科学技術振興事業団報 第98号


平成11年3月9日
埼玉県川口市本町4-1-8
科学技術振興事業団
電話(048)226-5606(総務部広報担当)

「生体活性傾斜機能を有する人工股関節」を委託開発課題に選定ならびに開発企業を選定

 科学技術振興事業団(理事長 中村守孝)は、京都大学工学研究科教授小久保正氏らの研究成果である「生体活性傾斜機能を有する人工股関節」を委託開発課題として選定するとともに開発企業を選定した。
 近年、高齢者の増加とともに、股関節の変形、慢性関節リウマチ等により、患者に激痛をもたらし、また寝たきりの生活が強いられている。

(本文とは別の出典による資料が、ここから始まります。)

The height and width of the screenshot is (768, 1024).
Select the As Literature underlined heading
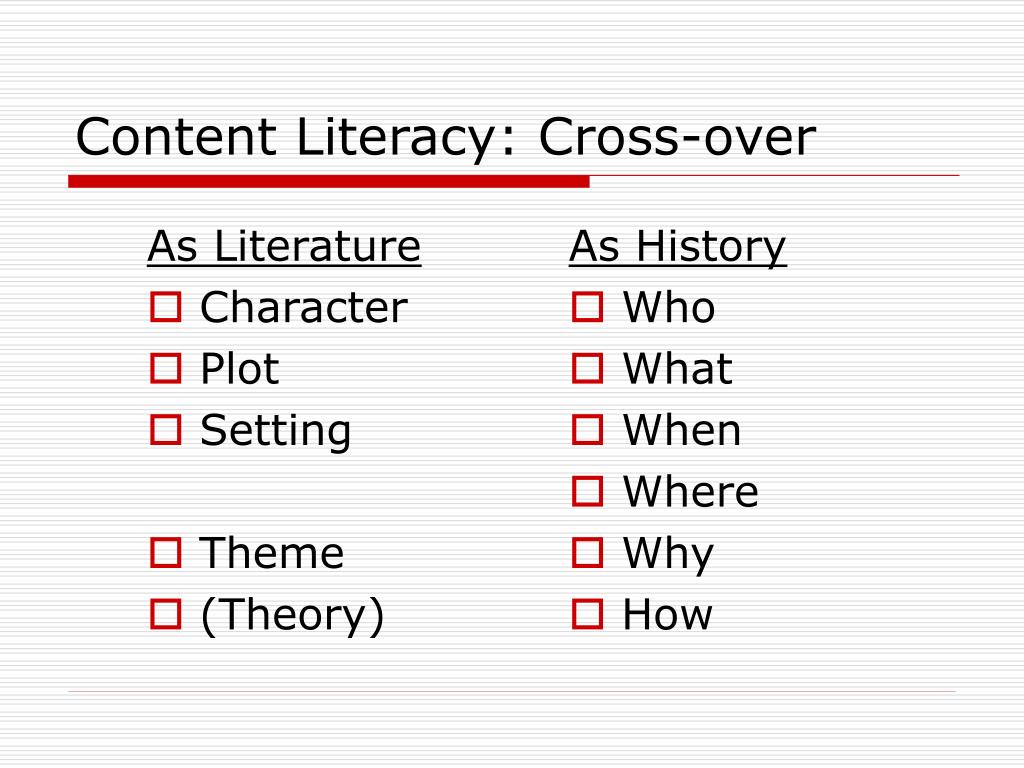click(x=284, y=247)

このため、高靭性、耐食性に優れかつ軽量のチタン合金を利用した人工股関節の開発が進められている。その際に、チタン合金と骨組織との適合性を向上させるために、水酸アパタイトをチタン合金表面にコーティングする方法がとられているが、水酸アパタイトとチタン合金との密着性や、生体内での水酸アパタイトの消失等の難点があった。そのため、チタン合金自身に生体骨と結合できるような生体活性を付与する技術が望まれていた。
 本新技術は、チタン合金にアルカリ処理と加熱処理を施すことにより、チタン合金表面にアモルファス状のチタン酸ナトリウム層を傾斜的に形成させ、生体内にて生体骨類似のアパタイトを生成する機能を付与した人工股関節に関するものである。本新技術は、簡便な工程で人工股関節に生体活性を付与でき、かつ傾斜機能により生体骨と強く結合できる特徴を有しており、変形性股関節症や慢性関節リウマチ患者に対する人工股関節置換術による治療への利用及び術後の生体骨との固定の長期安定性の実現が期待される。

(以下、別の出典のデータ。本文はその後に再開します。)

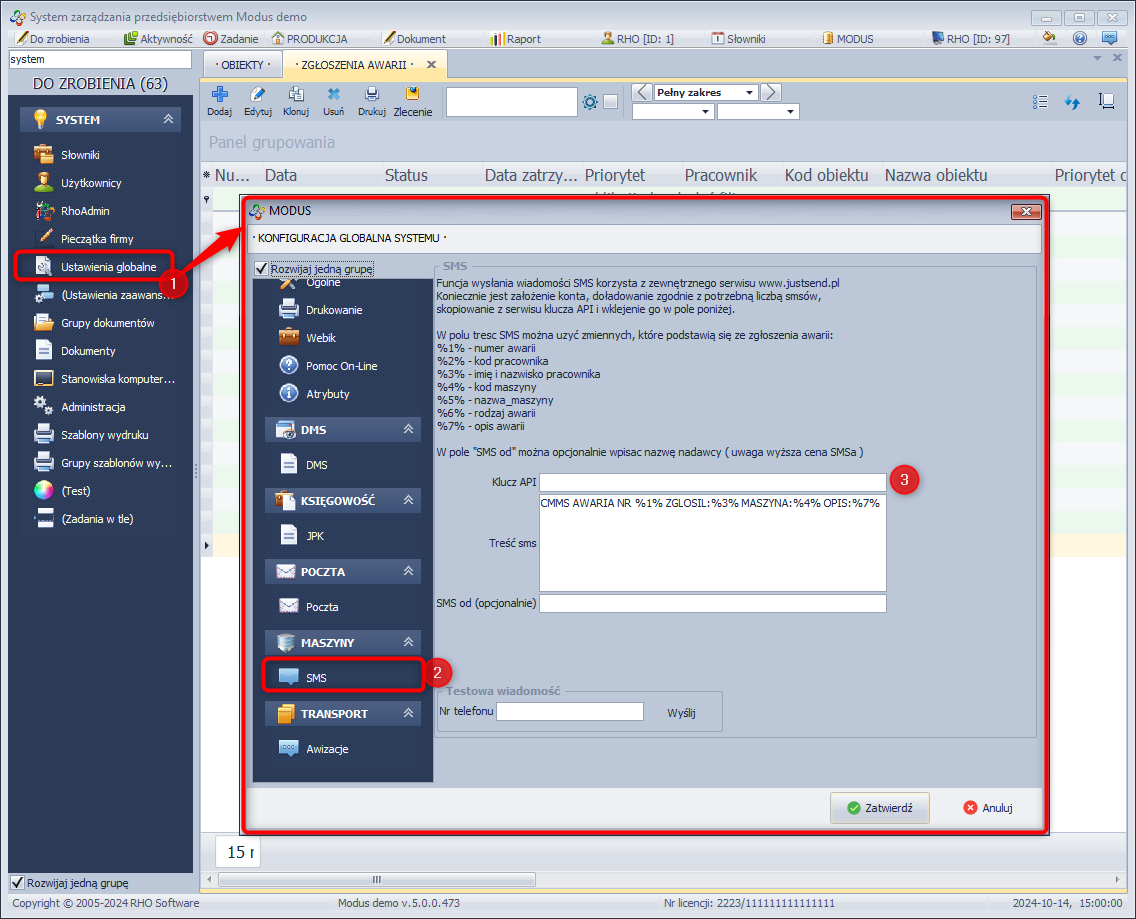Open the Raport menu
Viewport: 1136px width, 919px height.
pos(515,39)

 本新技術の開発は、株式会社神戸製鋼所(代表取締役社長 熊本昌弘、本社 兵庫県中央区脇浜町一丁目3-18、資本金 2,136億円、電話 078-261-5111)に委託する予定で、開発期間は3年、委託開発費は2億円の予定である。今後、科学技術庁長官の認可を受けた後、新技術の開発を実施する。